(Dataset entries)
- - - - - - -

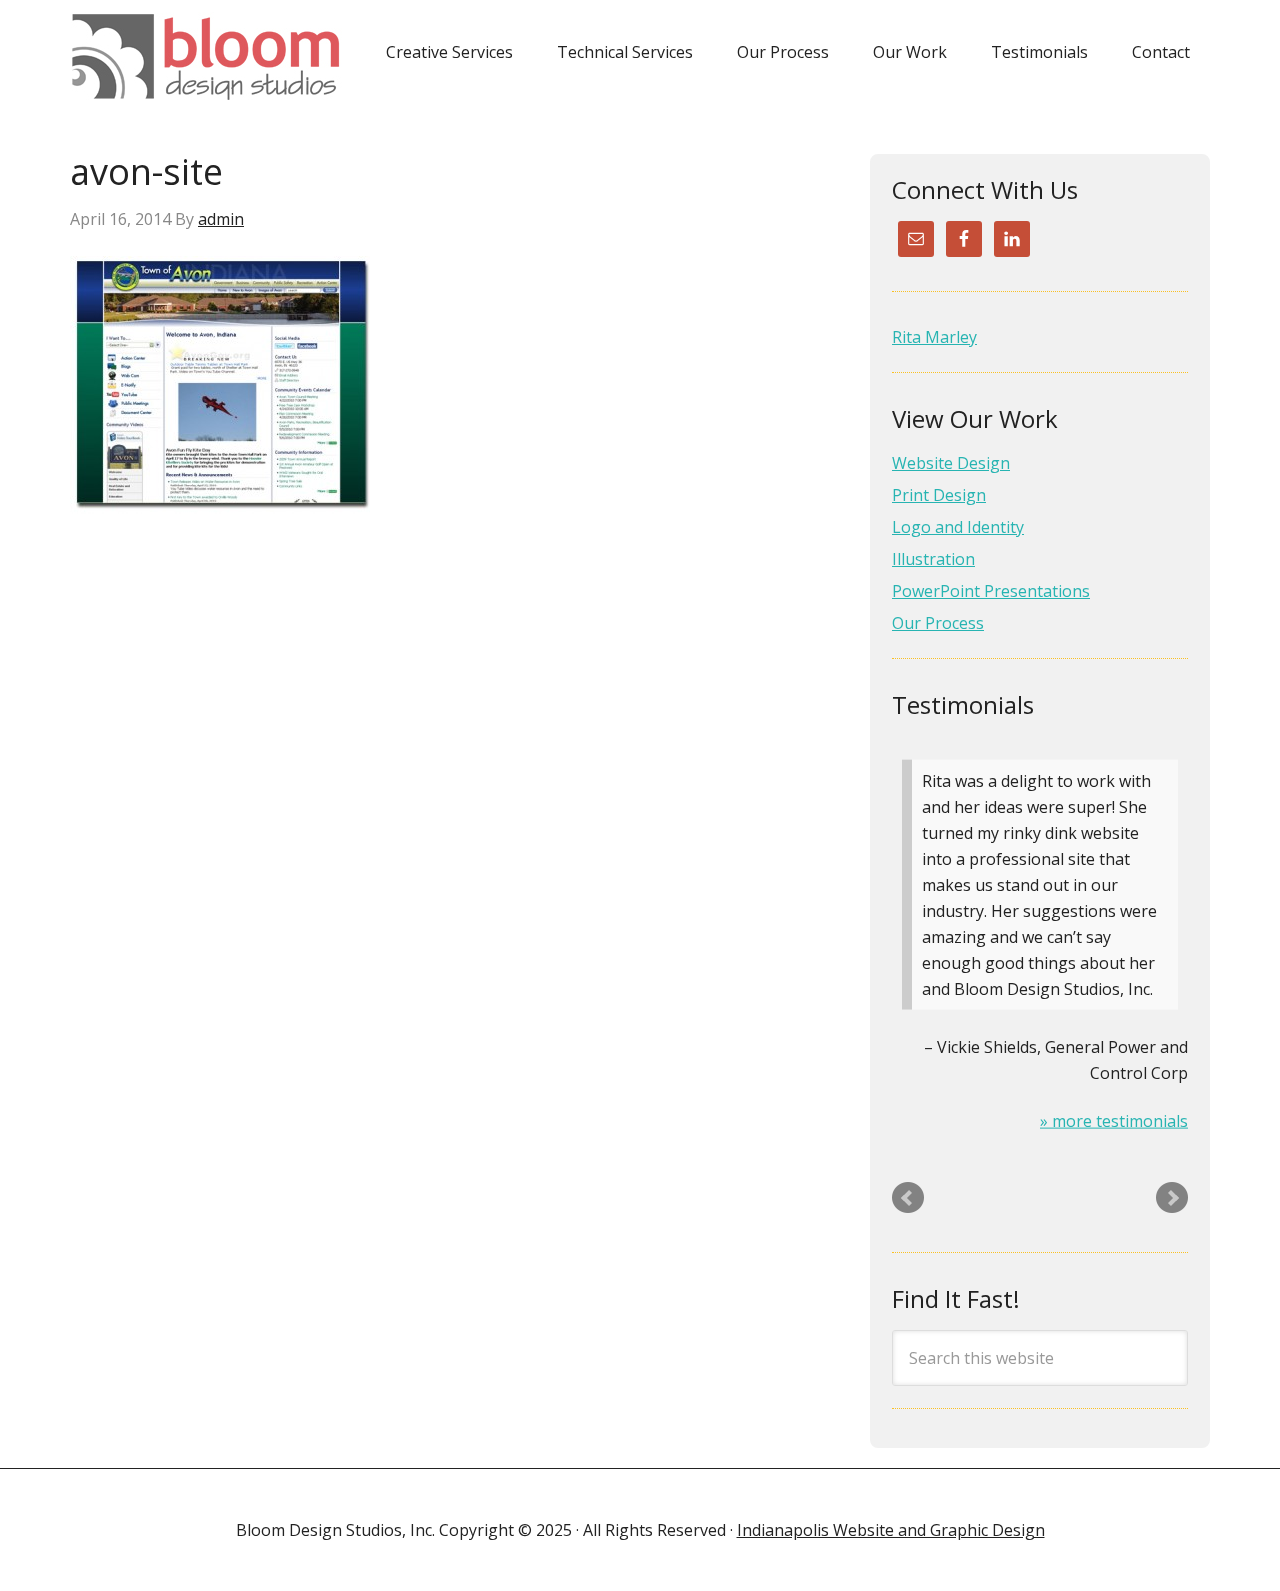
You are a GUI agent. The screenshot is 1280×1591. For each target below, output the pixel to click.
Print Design (939, 495)
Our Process (938, 623)
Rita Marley (934, 337)
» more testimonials (1114, 1121)
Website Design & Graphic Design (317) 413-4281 (212, 57)
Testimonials (963, 704)
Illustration (933, 559)
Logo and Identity (958, 527)
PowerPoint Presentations (991, 591)
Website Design (951, 463)
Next (1172, 1198)
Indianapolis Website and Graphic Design (891, 1530)
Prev (908, 1198)
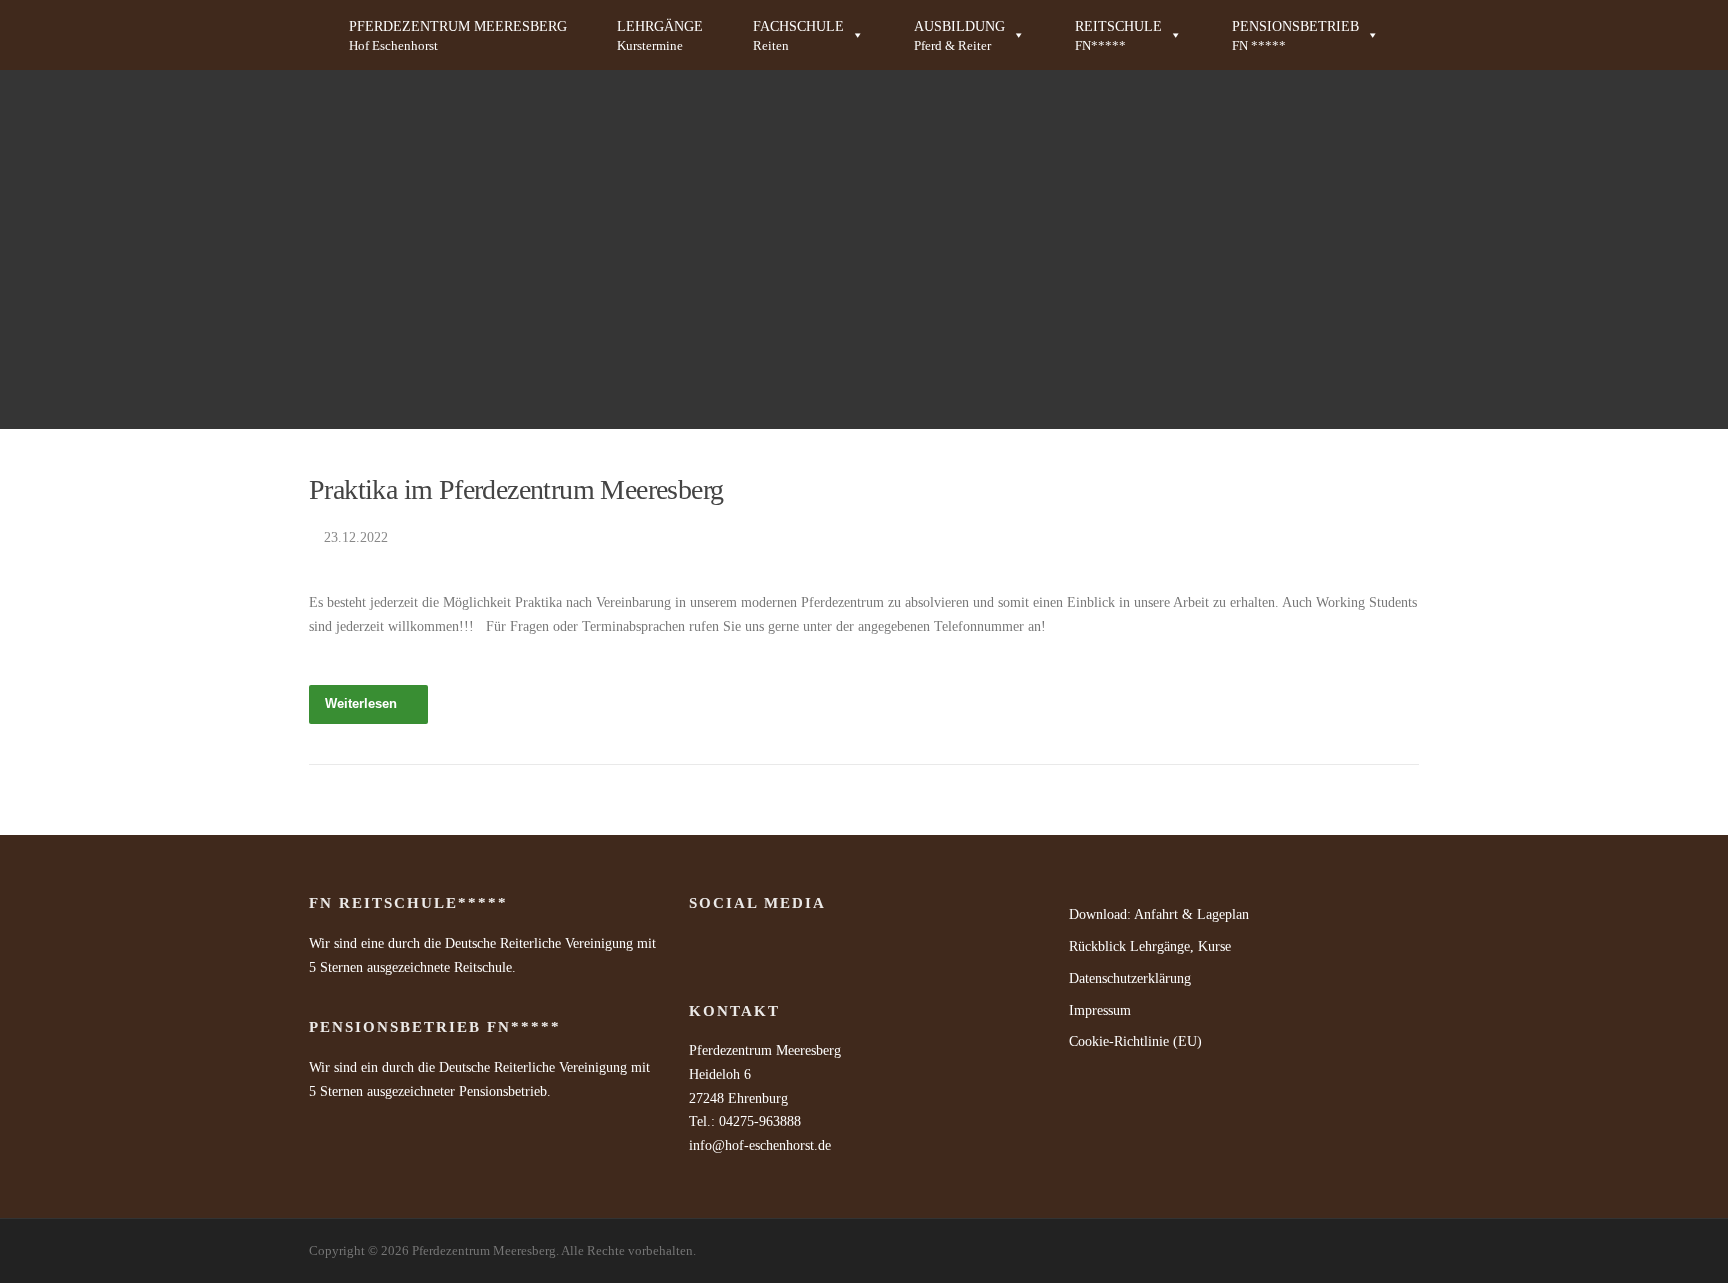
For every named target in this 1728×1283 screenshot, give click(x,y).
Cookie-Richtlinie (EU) (1135, 1041)
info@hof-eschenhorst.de (760, 1145)
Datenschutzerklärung (1130, 978)
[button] (808, 35)
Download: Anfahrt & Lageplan (1159, 914)
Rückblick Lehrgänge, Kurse (1150, 946)
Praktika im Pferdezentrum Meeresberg (516, 489)
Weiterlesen (361, 703)
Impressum (1100, 1010)
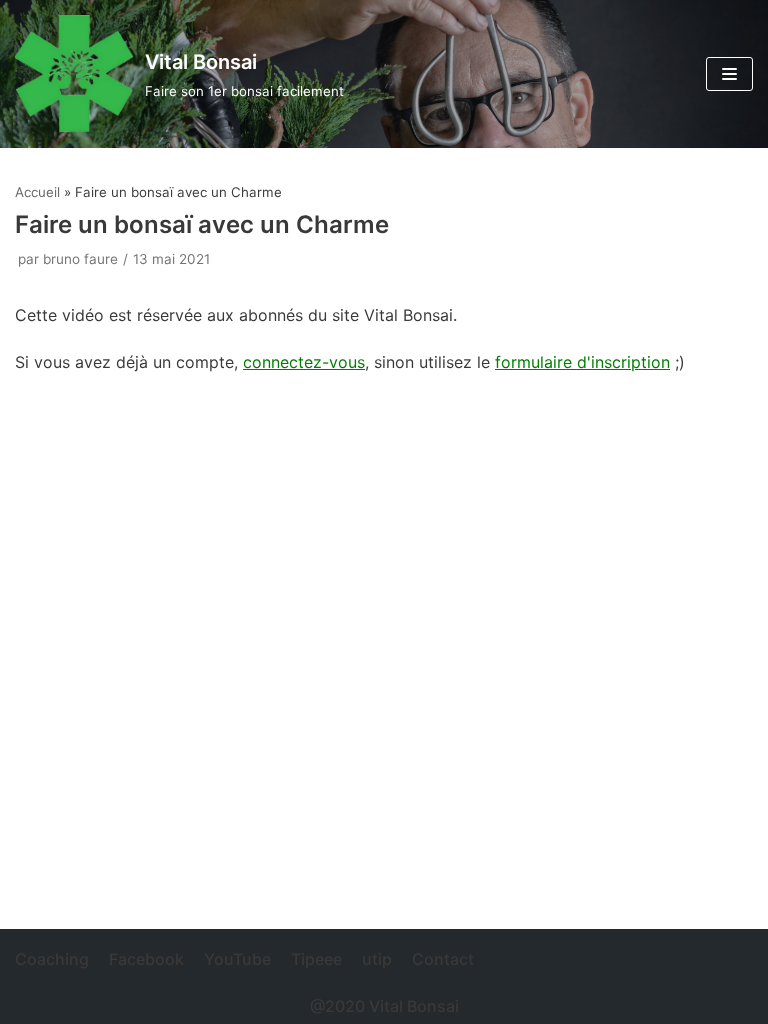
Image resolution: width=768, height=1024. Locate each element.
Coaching (52, 959)
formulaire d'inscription (582, 362)
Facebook (146, 959)
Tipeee (316, 959)
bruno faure (80, 259)
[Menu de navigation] (729, 74)
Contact (443, 959)
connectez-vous (304, 362)
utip (377, 959)
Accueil (37, 192)
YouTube (237, 959)
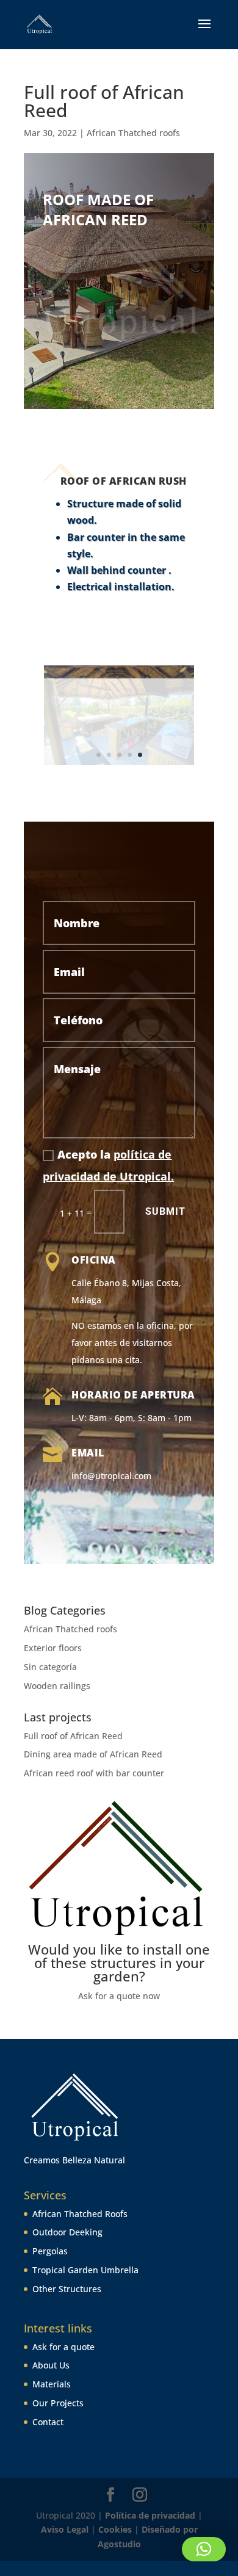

- - - - - - -

Counting the line with "Prev (908, 1198)" and the last line of the data above, transcribe those two lines and every line between them exactly, without the pictures.

§ **ANSWER BOX**
Prev (908, 1198)
For every named target in this 1728×1283 screenshot, give click(x,y).
Cookie-Richtlinie (EU) (1135, 1041)
info@hof-eschenhorst.de (760, 1145)
Datenschutzerklärung (1130, 978)
[button] (808, 35)
Download: Anfahrt & Lageplan (1159, 914)
Rückblick Lehrgänge, Kurse (1150, 946)
Praktika im Pferdezentrum Meeresberg (516, 489)
Weiterlesen (361, 703)
Impressum (1100, 1010)
Image resolution: width=768, height=1024. Locate each element.
Coaching (52, 959)
formulaire d'inscription (582, 362)
Facebook (146, 959)
Tipeee (316, 959)
bruno faure (80, 259)
[Menu de navigation] (729, 74)
Contact (443, 959)
connectez-vous (304, 362)
utip (377, 959)
Accueil (37, 192)
YouTube (237, 959)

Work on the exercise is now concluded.